Work required:
What is needed is a faithful copy of all the records.

Input data:
-- -- --

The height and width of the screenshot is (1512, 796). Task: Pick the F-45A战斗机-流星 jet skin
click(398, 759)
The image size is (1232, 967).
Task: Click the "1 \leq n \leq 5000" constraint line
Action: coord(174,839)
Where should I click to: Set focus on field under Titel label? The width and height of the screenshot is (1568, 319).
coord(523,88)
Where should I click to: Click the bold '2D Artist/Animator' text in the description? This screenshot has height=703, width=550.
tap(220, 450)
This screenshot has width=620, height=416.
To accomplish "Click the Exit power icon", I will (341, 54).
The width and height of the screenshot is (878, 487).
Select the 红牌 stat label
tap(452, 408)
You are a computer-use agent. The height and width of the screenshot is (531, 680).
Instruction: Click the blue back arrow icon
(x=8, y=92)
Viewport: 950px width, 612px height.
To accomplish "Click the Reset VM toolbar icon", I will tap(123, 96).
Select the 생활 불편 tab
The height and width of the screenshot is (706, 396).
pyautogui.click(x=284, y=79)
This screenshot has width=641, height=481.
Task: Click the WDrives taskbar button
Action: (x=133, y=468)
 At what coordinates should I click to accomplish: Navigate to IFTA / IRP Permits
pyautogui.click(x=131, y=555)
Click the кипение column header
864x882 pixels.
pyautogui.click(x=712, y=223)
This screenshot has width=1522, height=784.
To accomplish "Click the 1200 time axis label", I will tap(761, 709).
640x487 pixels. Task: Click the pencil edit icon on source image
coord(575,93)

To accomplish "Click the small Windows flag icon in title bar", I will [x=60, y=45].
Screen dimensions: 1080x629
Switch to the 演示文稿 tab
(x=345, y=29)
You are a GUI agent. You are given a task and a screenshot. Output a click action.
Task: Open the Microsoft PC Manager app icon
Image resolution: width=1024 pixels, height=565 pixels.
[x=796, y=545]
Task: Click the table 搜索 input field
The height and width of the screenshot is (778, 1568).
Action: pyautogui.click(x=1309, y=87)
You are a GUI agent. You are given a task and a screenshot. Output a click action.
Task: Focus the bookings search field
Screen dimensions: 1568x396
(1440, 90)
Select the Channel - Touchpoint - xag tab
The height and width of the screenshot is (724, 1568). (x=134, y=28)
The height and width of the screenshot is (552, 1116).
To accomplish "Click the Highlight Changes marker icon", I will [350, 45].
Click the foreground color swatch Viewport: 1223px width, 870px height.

-- -- --

Completed task:
The height and width of the screenshot is (1512, 796). Task: Pick the F-45A战斗机-流星 jet skin
click(398, 759)
The image size is (1232, 967).
Task: Click the "1 \leq n \leq 5000" constraint line
Action: coord(174,839)
Where should I click to: Set focus on field under Titel label? The width and height of the screenshot is (1568, 319).
coord(523,88)
Where should I click to: Click the bold '2D Artist/Animator' text in the description? This screenshot has height=703, width=550.
tap(220, 450)
This screenshot has width=620, height=416.
To accomplish "Click the Exit power icon", I will (341, 54).
The width and height of the screenshot is (878, 487).
Select the 红牌 stat label
tap(452, 408)
You are a computer-use agent. The height and width of the screenshot is (531, 680).
Instruction: Click the blue back arrow icon
(x=8, y=92)
Viewport: 950px width, 612px height.
To accomplish "Click the Reset VM toolbar icon", I will tap(123, 96).
Select the 생활 불편 tab
The height and width of the screenshot is (706, 396).
pyautogui.click(x=284, y=79)
This screenshot has width=641, height=481.
Task: Click the WDrives taskbar button
Action: (x=133, y=468)
 At what coordinates should I click to accomplish: Navigate to IFTA / IRP Permits
pyautogui.click(x=131, y=555)
Click the кипение column header
864x882 pixels.
pyautogui.click(x=712, y=223)
This screenshot has width=1522, height=784.
To accomplish "Click the 1200 time axis label", I will tap(761, 709).
640x487 pixels. Task: Click the pencil edit icon on source image
coord(575,93)

To accomplish "Click the small Windows flag icon in title bar", I will [x=60, y=45].
Screen dimensions: 1080x629
Switch to the 演示文稿 tab
(x=345, y=29)
You are a GUI agent. You are given a task and a screenshot. Output a click action.
Task: Open the Microsoft PC Manager app icon
Image resolution: width=1024 pixels, height=565 pixels.
[x=796, y=545]
Task: Click the table 搜索 input field
The height and width of the screenshot is (778, 1568).
Action: pyautogui.click(x=1309, y=87)
You are a GUI agent. You are given a task and a screenshot. Output a click action.
Task: Focus the bookings search field
Screen dimensions: 1568x396
(1440, 90)
Select the Channel - Touchpoint - xag tab
The height and width of the screenshot is (724, 1568). (x=134, y=28)
The height and width of the screenshot is (552, 1116).
To accomplish "Click the Highlight Changes marker icon", I will [350, 45].
Click the foreground color swatch Viewport: 1223px width, 870px height.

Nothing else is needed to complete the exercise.